Le chasseur avança de quelques pas supplémentaires. Il détacha les lanières de son gant qui glissa au sol, sans un bruit. Faute d’arc, Joyr sortit son poignard. La bête n’esquissa pas un mouvement. Seul son oeil noir s’affola. Alors, très vite, l’homme plongea vers sa gorge et la trancha.
La biche eut un soubresaut puis ses jambes cédèrent.
C’était fini.
« Une bête magnifique » pensa Joyr.
Il oublia sa fatigue pour songer à la fierté dans le regard d’Aouna lorsqu’il rentrerait. Un sourire souleva ses lèvres craquelées et illumina ses traits tirés… juste avant de se figer.
« Attention ! » hurla Jascon dans son dos.

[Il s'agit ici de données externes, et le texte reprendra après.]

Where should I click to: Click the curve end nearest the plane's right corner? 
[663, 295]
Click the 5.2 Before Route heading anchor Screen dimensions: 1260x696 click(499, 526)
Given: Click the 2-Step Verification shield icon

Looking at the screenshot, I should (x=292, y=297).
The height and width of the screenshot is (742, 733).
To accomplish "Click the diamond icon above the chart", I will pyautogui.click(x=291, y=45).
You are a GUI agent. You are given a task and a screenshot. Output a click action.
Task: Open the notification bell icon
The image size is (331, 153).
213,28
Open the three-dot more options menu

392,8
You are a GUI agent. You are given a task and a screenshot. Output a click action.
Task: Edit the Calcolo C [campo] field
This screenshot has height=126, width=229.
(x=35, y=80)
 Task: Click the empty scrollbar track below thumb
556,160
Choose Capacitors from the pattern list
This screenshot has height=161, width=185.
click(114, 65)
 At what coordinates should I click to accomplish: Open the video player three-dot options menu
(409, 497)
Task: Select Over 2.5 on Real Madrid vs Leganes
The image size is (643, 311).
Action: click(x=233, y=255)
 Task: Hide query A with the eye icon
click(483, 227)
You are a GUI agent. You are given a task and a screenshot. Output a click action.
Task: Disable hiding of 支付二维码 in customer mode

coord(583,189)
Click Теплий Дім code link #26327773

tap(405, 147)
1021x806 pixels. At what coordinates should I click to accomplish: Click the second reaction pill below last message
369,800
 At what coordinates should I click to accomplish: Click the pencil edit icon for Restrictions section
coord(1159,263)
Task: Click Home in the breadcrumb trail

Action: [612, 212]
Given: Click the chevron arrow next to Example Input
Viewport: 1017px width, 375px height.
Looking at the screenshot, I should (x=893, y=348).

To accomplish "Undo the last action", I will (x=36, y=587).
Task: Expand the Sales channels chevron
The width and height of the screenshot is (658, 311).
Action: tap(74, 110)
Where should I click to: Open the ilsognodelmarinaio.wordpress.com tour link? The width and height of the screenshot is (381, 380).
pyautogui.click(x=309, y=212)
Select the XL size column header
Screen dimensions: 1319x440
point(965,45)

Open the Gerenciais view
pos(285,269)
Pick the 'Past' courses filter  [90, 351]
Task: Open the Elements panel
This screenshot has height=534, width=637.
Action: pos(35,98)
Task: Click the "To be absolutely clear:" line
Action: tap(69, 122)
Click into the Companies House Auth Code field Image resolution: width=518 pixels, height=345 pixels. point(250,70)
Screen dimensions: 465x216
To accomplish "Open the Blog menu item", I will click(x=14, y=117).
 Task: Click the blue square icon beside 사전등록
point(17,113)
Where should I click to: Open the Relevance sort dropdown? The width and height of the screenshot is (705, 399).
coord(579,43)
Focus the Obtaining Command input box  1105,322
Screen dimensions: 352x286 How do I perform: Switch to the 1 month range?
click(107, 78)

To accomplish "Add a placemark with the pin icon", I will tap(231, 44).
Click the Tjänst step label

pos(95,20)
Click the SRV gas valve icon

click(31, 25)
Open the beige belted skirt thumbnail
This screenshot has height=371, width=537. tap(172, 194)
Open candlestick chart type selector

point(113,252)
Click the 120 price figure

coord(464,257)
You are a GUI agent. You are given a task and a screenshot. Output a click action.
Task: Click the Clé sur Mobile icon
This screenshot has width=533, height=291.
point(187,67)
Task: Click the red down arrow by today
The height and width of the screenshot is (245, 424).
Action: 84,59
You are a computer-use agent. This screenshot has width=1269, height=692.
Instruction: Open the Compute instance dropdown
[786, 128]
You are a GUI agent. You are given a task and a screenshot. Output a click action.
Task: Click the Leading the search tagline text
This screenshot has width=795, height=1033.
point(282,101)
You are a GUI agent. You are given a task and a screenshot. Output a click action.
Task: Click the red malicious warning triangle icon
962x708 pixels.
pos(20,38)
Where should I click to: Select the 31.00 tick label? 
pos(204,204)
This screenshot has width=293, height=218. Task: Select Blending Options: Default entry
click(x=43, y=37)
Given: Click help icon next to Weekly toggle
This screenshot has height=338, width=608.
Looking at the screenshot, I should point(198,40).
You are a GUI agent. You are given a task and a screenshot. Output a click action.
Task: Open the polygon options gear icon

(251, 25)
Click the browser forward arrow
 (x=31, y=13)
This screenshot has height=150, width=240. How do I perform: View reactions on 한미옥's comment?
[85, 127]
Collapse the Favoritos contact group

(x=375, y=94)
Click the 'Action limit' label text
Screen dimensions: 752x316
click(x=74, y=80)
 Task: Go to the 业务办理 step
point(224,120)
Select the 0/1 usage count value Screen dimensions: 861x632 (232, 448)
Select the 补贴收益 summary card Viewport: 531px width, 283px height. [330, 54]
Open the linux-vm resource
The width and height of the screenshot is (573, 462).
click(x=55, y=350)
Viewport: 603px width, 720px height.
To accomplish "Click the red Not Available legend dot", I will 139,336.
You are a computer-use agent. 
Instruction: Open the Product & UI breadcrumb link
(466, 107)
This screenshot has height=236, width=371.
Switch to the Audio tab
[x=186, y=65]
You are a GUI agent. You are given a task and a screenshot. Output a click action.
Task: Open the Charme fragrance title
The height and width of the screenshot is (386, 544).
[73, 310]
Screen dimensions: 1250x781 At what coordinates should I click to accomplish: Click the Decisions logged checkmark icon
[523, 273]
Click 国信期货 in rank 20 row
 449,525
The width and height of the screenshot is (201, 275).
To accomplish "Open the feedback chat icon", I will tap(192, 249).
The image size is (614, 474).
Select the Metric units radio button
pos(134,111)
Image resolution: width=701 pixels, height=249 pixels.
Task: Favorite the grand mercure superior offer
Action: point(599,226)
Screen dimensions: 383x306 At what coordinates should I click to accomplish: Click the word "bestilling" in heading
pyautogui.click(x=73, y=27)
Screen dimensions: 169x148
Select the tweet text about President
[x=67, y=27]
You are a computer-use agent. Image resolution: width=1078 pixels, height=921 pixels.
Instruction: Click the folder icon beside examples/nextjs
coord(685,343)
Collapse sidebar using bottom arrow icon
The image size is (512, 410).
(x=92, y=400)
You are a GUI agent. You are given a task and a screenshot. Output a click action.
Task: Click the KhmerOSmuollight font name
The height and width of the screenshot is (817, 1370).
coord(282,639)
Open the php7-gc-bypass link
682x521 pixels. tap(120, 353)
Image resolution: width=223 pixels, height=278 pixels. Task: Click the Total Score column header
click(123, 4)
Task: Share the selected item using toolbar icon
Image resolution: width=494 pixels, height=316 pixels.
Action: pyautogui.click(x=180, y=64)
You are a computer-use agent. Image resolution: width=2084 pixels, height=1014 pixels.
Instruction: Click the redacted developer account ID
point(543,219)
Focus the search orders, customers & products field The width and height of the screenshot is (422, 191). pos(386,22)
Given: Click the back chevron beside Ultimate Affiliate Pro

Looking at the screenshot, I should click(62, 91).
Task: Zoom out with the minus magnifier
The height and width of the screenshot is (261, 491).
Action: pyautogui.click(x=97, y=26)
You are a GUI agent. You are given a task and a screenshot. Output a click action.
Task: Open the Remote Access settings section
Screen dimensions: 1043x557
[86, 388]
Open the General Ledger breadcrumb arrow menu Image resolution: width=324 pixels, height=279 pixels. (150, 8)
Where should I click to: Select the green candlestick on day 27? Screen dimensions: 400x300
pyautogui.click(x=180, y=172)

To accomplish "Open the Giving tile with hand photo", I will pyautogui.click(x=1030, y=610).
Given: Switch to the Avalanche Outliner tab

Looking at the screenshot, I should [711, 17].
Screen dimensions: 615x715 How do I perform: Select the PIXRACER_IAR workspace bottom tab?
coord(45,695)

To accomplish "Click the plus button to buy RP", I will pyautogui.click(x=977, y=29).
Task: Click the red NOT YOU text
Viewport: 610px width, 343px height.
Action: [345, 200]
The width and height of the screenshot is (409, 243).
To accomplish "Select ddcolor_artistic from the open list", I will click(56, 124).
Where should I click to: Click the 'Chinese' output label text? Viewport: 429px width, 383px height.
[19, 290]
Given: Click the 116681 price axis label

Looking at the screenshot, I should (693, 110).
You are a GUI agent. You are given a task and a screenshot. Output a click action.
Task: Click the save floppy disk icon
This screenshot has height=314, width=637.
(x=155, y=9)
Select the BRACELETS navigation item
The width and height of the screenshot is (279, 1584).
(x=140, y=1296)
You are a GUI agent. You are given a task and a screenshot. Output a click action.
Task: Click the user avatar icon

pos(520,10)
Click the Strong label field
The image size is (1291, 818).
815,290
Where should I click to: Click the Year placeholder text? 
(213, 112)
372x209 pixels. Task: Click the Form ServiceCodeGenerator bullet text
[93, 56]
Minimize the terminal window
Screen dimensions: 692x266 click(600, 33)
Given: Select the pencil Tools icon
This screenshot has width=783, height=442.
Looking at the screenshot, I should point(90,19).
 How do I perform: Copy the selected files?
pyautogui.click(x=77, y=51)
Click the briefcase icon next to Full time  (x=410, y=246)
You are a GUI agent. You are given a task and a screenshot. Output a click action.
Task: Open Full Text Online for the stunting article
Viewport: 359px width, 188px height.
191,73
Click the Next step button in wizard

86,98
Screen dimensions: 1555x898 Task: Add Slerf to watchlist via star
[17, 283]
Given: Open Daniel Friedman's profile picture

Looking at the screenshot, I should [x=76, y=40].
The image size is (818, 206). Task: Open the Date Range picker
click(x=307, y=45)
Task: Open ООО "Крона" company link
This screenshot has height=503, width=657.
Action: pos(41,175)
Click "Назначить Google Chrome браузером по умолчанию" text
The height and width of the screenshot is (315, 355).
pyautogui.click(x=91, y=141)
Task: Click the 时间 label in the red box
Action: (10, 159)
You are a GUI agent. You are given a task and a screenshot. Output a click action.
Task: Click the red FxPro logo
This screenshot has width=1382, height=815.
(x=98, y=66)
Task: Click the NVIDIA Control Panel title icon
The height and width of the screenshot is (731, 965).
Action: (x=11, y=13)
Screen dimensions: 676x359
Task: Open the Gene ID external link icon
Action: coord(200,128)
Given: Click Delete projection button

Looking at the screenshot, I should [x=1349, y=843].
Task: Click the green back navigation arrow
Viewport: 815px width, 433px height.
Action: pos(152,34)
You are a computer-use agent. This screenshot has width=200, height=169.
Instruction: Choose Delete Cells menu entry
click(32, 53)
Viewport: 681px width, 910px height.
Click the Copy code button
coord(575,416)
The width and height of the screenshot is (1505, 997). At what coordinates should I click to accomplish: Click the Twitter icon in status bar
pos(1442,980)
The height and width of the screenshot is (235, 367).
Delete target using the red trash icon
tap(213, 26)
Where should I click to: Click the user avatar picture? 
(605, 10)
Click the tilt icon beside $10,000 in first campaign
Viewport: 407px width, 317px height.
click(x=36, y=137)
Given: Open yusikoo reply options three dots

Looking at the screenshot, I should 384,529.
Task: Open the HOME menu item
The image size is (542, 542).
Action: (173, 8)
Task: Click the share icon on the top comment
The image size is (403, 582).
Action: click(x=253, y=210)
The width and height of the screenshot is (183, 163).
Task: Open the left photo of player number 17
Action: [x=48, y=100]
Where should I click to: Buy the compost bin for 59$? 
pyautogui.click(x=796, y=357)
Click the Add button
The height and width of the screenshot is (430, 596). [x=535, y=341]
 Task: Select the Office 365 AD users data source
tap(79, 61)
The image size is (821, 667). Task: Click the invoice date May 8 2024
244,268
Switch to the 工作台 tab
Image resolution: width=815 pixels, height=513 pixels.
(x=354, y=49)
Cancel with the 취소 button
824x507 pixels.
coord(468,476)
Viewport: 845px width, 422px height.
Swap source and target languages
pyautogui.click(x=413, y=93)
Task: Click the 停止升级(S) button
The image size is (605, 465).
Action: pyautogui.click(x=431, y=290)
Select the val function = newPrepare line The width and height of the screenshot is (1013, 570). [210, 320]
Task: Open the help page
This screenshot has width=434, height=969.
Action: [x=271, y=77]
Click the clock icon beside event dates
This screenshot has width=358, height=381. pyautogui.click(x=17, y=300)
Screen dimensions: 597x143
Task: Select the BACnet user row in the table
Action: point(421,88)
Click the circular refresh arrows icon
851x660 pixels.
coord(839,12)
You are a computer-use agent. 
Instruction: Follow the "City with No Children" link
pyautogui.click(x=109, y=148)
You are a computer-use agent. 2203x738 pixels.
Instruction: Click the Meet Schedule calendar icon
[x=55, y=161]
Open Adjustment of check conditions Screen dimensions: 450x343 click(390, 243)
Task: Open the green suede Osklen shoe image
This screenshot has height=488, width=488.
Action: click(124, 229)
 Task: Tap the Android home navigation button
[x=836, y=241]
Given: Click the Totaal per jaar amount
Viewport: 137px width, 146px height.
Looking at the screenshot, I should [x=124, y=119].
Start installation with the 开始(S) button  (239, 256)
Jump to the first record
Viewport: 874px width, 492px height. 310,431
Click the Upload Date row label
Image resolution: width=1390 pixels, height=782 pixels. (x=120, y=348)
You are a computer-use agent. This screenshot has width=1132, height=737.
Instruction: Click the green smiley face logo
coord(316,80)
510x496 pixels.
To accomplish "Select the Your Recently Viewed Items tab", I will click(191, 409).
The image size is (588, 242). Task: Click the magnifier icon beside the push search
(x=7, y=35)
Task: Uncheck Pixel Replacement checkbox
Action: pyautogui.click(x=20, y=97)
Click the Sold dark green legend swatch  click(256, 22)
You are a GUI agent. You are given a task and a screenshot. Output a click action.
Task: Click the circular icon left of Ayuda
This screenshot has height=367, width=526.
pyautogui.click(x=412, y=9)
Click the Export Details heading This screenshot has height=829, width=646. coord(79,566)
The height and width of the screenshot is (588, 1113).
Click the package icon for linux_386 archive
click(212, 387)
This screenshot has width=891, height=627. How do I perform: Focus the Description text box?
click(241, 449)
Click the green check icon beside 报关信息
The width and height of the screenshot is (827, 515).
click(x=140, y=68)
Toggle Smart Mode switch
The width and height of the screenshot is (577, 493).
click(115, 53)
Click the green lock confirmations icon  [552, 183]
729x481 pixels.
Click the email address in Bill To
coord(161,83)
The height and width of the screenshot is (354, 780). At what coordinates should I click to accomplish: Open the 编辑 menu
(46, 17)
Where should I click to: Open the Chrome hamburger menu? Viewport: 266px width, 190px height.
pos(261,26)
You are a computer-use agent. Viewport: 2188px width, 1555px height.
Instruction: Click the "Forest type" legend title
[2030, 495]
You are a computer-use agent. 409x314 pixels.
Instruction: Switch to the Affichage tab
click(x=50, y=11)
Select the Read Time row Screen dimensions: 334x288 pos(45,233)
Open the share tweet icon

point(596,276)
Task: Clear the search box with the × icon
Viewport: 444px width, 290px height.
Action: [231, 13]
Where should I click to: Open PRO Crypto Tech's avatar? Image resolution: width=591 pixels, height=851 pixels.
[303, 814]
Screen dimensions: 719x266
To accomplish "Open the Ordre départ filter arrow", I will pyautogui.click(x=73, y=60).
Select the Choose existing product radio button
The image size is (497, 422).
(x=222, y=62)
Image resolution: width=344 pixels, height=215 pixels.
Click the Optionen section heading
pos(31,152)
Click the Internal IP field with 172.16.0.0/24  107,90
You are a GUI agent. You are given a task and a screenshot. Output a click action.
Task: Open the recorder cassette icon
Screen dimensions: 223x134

Le loup surgit d’un trou noir au pied des congères et attaqua avant que Joyr ne se soit remit de sa surprise. Le chasseur hurla alors que les puissantes mâchoires de la bête se refermaient sur sa main nue. Emporté par le poids de l’animal, Joyr fit trois pas en arrière. Son esprit embué par la douleur ne comprit pas lorsque son pied glissa. Pas plus quand son corps entier bascula dans le vide.
L’homme et la bête s’écrasèrent en bas du surplomb rocheux.